Esto se anima. Bien.

—Me faltan dos mil quinientas para cubrir la apuesta —proclama Benítez—. ¿Es eso?

—Eso es.

—Bien. Ahí van cinco talegos. Y el que pueda, que me siga.

Nos quedamos todos instantáneamente helados. Hasta Cidraque se yergue en el asiento. ¡Cinco mil pelas! El mendrugo de Benítez ha puesto mil duros sobre el tapete.

—¿Tú vas, furriel? —pregunta Benítez en tono desafiante.

—¡Qué dices! —contesta Adolfo, arrojando las cartas—. Ni con diez litros de cruzcampo en las venas.

Huy...

—Yo tampoco voy —le imita Aguilera.

Huuuy....

—Ni yo —se añade Carrascosa.

Huyuyuuuy...

—Tú hablas, olivetti.

Mientras todos clavan en mí su mirada, me asalta una duda espantosa: ¿Cuánto vale el color?

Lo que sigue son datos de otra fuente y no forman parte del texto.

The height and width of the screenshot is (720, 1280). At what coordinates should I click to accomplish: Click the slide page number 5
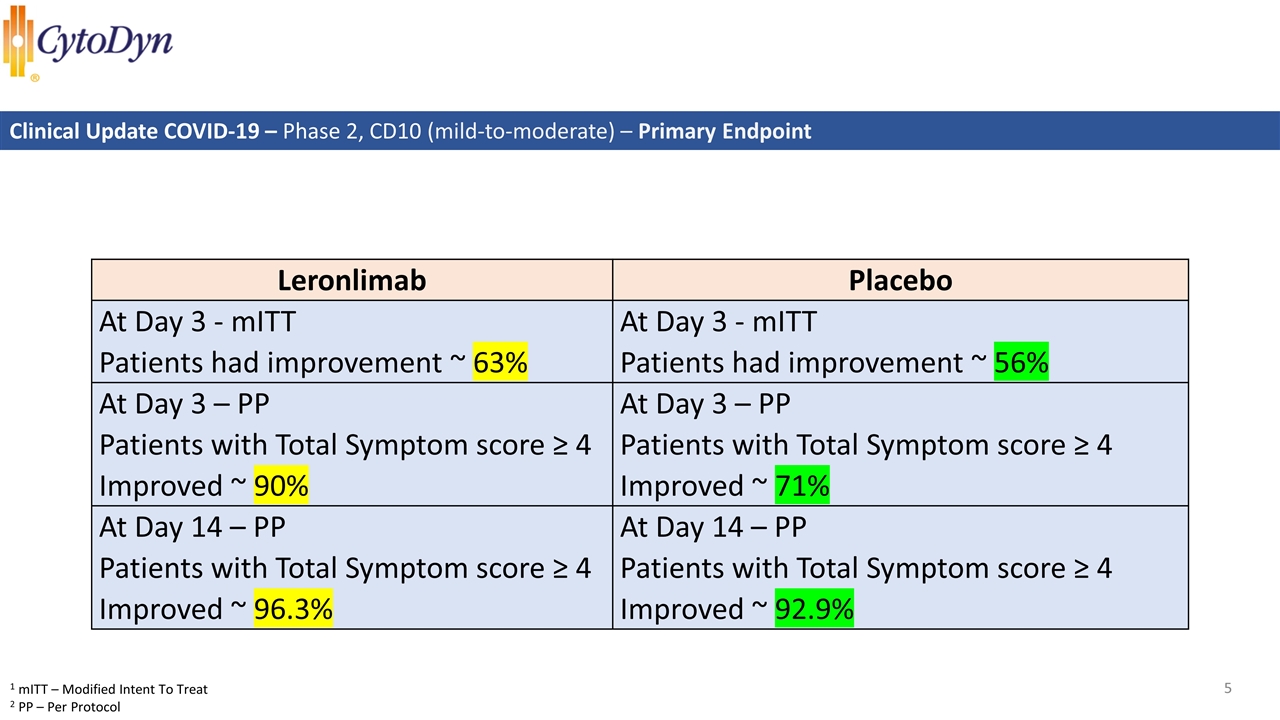click(x=1228, y=688)
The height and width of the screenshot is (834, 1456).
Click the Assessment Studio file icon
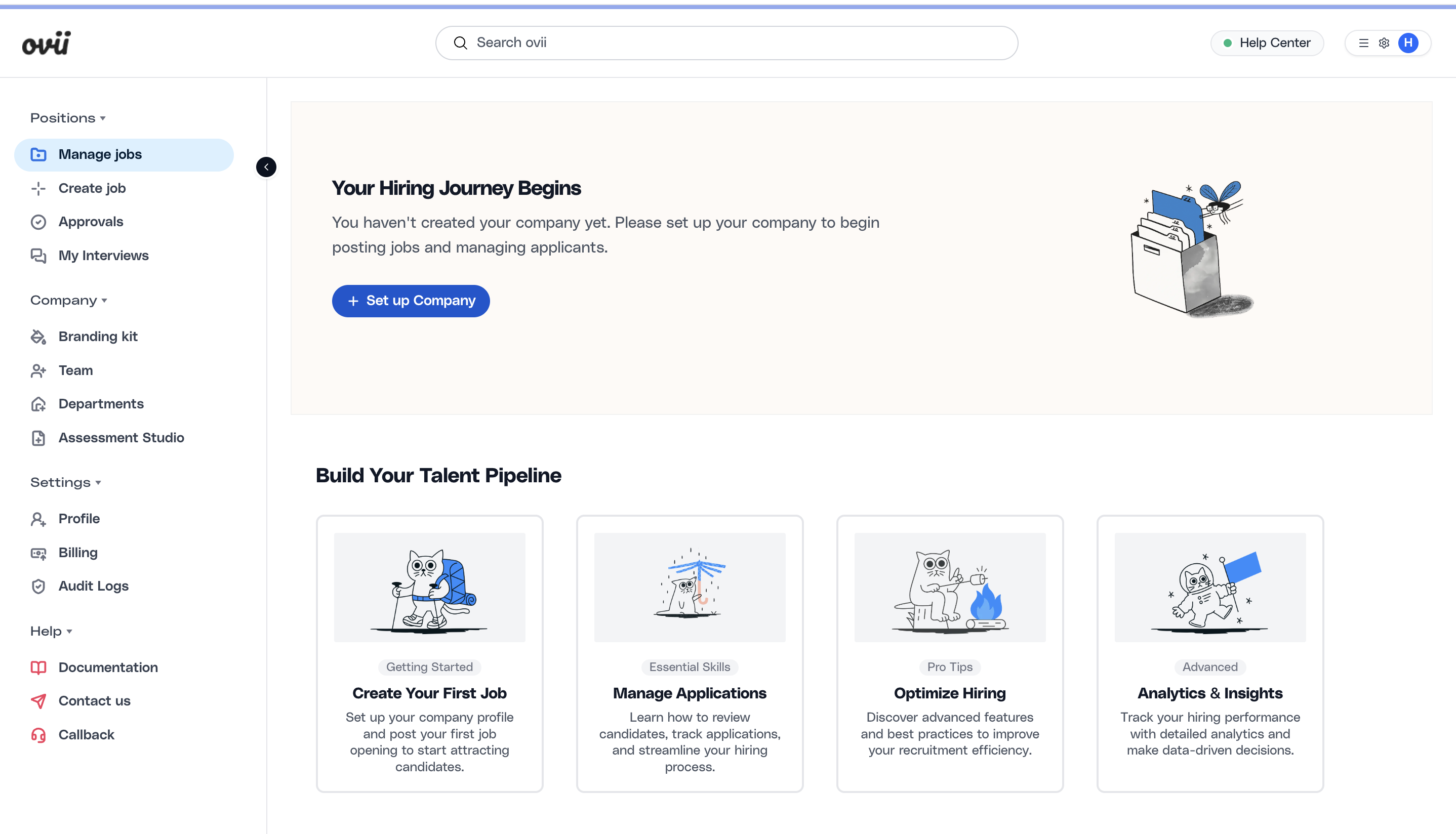click(38, 438)
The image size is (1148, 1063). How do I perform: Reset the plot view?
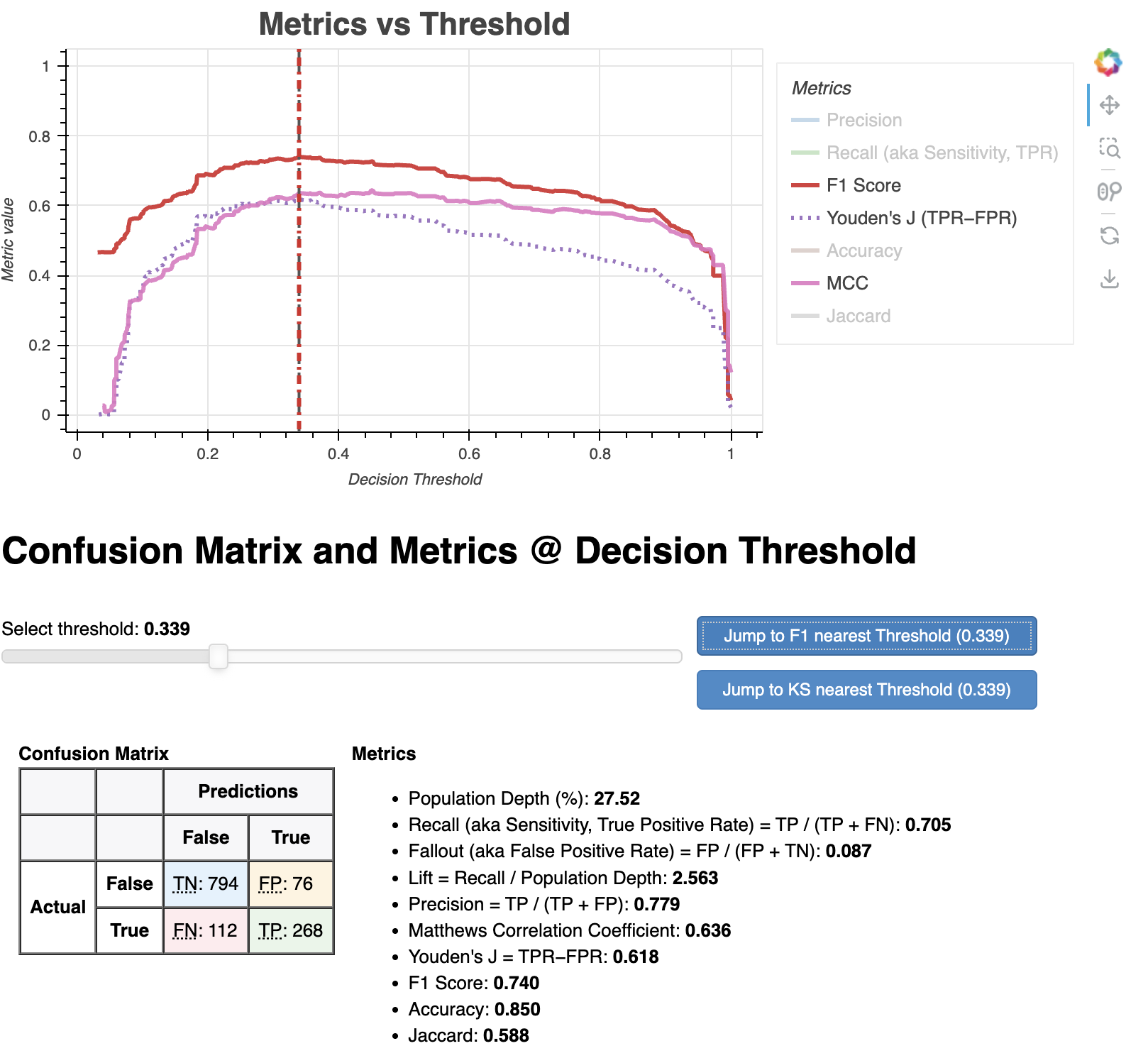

Desde luego, más que las dobles parejas pero ¿es más que el trío y menos que el ful? ¿O está entre el ful y el póquer? Porque... a ver si va a valer menos que el trío y hago el canelo.

—¿Vas o no vas, tío? —me apremia Benítez— La apuesta está en cinco mil quinientas. Te faltan cuatro quinientas para ver.

¿Qué dice este? Yo no veo cuatro mil quinientas pelas juntas ni el día de paga.

Estoy a punto de darme por vencido pero... tanta prisa me parece sospechosa. Yo puedo tener mala suerte con las cartas pero tonto, no soy. O, por lo menos, no del todo. Le acabo de ver el plumero a Benítez. Tiene miedo de que siga la mano. Ha apostado fuerte para tumbarnos pero no lleva jugada. Ahora es él el que va de farol. Puedo olerlo. No hay que olvidar que soy el mayor experto en faroles de esta ciudad. Lo único malo es que...

—Es que... no me llega la pasta.

—Entonces, lo siento mucho —sentencia él echando las manos sobre el dinero.

—¡Eh, eh! ¡Espera, espera!

Cinco pares de ojos me miran con curiosidad.

—¿Qué pasa? —pregunta Benítez— ¿Puedes cubrir la apuesta o no?

—Depende —respondo—. Depende…

—Depende ¿de qué?

—Veamos... ¿Cuánto dirías que vale una guardia en Fuerte Camellos?

—¿Qué dices, tío?

Mis compañeros me miran con aire preocupado. Como si hubiese perdido el juicio.

—Lo que quiero decir es... ¿No pagaríais cualquiera de vosotros cuatro mil quinientas púas por libraros de una guardia en Fuerte Camellos?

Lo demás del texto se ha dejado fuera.